Like sands through the hourglass

Like sands through the hourglass

Yesterday, I went to my dad’s OB/GYN office to take a pregnancy test and the nurse said to me, “It’s positive.”

Yesterday, I was in labor for 24 hours and 30 minutes, most of those without any medication, because I was determined to have a “natural” birth. Yesterday, I was singing lullabies to a bright-eyed baby boy who slept through the night and always had a smile on his face. Yesterday, I was running to Kmart to buy my 2-year-old Blue’s Clues underwear because he said he wanted to wear them and go on the potty. Yesterday, I was taking my little boy by the hand and dropping him off at nursery school. Yesterday, I was sending my boy to sleep-away camp for the first time, and I was so nauseous I had to sit down. Yesterday, I watched my boy play goalie wearing equipment that weighed more than he did. Yesterday, I took my son for his high school interview. Yesterday, I took my son to the airport to send him off for his year in Israel.

Man, yesterday was a really long day.

It must have been, because today that adorable little boy is a senior in college. I decided that since it is graduation season and I am not now mothering anyone who is graduating, I will be clichéd and reflective as my first-born begins his last year of college. And all of those other milestones really do feel like they were just yesterday. After all, I just graduated from high school, so how do I have a son who is only a year away from graduating from college? This is what happens. The sand keeps pouring through the hourglass, our lives keep marching on, hopefully in good health, and these milestone events help to put everything into perspective.

Son #1 has a wedding this weekend. The aunt of the girl who is getting married was my camper in Camp Seneca Lake in 1988. 1988. Do you remember 1988? Wasn’t that just a few years ago? Nope, it was not. It was almost 30 years ago. 30.

Last weekend, husband #1, sons #1 and #3 and I had the pleasure of spending some quality time in Brookline, Mass., with a childhood friend of husband #1. When husband #1 gets together with this friend, it is like they are transported back to Monsey in the 1970s. They tell the same stories and giggle like they are little kids again, and her husband and I roll our eyes and know which story will be coming next. It is like we are in a time machine, transported back to the time before everything you did was put on social media. Before kale became a vegetable. Before we had kids and jobs and mortgages and yeshiva tuition. Before every scary thing that happened in the world was plastered all over the place, giving young kids nightmares and their parents cause to up their medications.

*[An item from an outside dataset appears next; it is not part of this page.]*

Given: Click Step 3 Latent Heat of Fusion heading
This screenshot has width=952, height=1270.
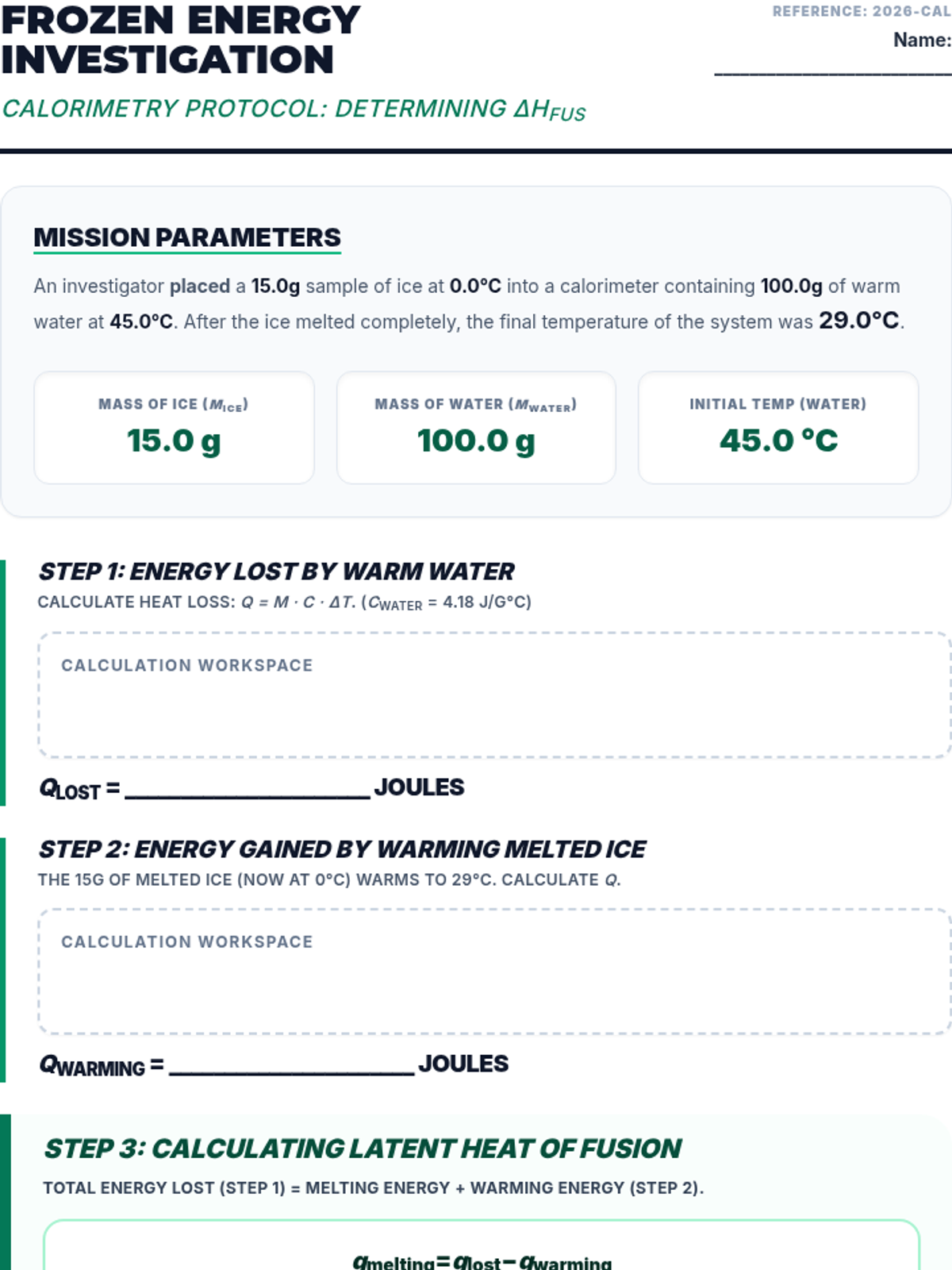Looking at the screenshot, I should [x=363, y=1149].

You would think I might think it was weird that husband #1 has such a special relationship with this woman. But I don’t, because it is so sweet and special. And it brings out a side of him that I never see. What do I mean by that? If this friend is in town only for 15 minutes and she is spending those 15 minutes getting a manicure, husband #1 will meet her at the manicure place. A more drastic example? Well, in the almost 22 years we have been married, making early Shabbos has been an annoying staple of every week. It drives me crazy, but as gabbai of our synagogue, this is what husband #1 does. We drove to Boston and there was a ton of traffic and out of husband #1’s mouth comes, “You know what, we might have to make Shabbos at regular time. That’s OK with you, right?”

Is that OK with me? I have been asking you to do this for almost 22 years! It takes driving out to see his “special” friend for this question to be asked. Fortunately, it only took five hours to get there, and not eight, so we were still able to make early Shabbos. Phew!

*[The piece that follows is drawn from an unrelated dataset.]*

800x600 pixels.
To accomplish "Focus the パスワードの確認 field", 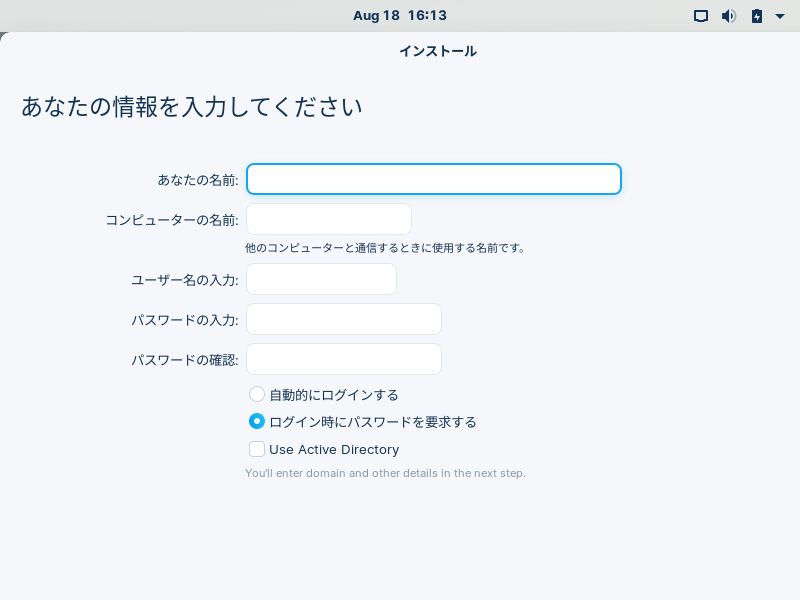I will pyautogui.click(x=344, y=359).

But, in the end, it’s all good. Being with those people who have been in your life forever makes you feel young. It helps you reminisce about times that were filled with unadulterated joy and happiness. Because, before you know it, you turn around and your kid is starting his last year of college and you wonder where all of that time went.

Wishing all of those graduating from nursery school through graduate school much luck in all of your future endeavors. Every graduation is exciting and important!